A study of the growing urgency of the geopolitical competition between China and the U.S.
Many readers are aware of America’s ongoing competition with China, but Brands and Beckley, specialists in geopolitical history and strategy, express the full gravity of the situation. Their thesis is that China’s growth recently peaked and has begun to decline, but the ambition of its leaders to become the preeminent global power has not lessened. “The greatest geopolitical catastrophes occur at the intersection of ambition and desperation,” they write. “Xi Jinping’s China will soon be driven by plenty of both.” The internal difficulties of the country are escalating, with staggering demographic problems, a stagnating economy, and depletion of resources. By 2030, these issues will dramatically undermine China’s capacity to assert itself on the global stage. As such, write the authors, if China wants to make its big move, it will have to do so very soon.

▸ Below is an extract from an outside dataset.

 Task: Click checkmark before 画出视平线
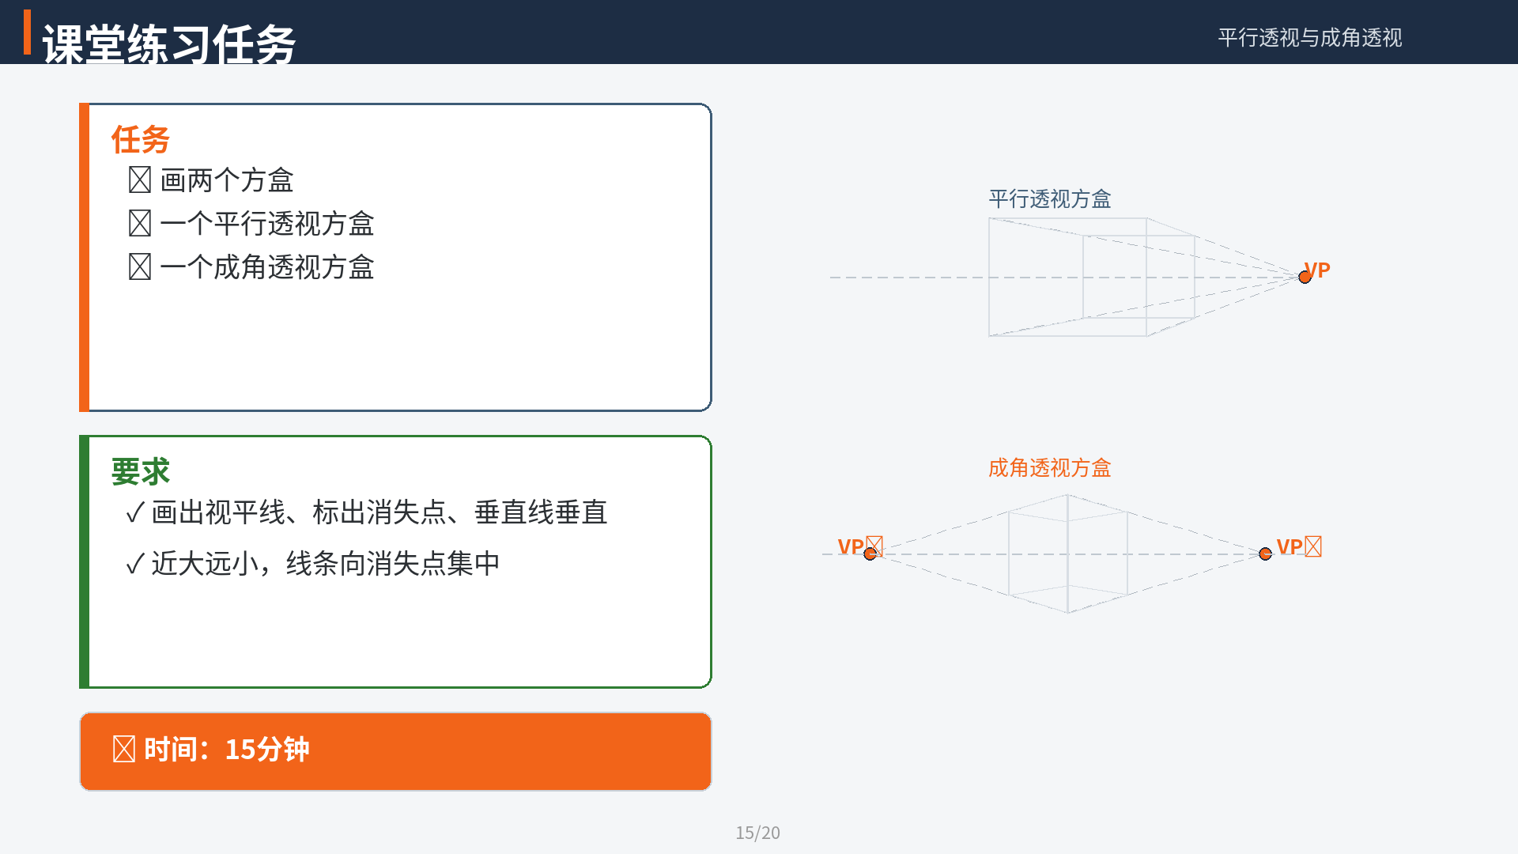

This was the case, they argue, with Germany in the period between the turn of the century and World War II as well as with Japan in the 1930s. In the current situation, the most obvious flashpoint is Taiwan, both to unify China (as Beijing sees it) and as a geopolitical statement of assertion. Therefore, the U.S. must actively manage the short-term crisis and emerge well placed for the long game. Such a strategy might include a treatylike agreement with Taiwan to station U.S. forces there while strengthening other partnerships, including with international organizations. China has a pattern of making threatening statements to anyone who disagrees with its plans, providing an opening for the U.S. to show what a China-dominated world would look like. Brands and Beckley are spot-on in the majority of their analysis, but one wonders if American leaders have the political will and diplomatic competence to implement their recommendations. Nevertheless, the authors have given us much to think about, and much of it is frightening.
An authoritative, worrying analysis about the prospects for open conflict within the next few years.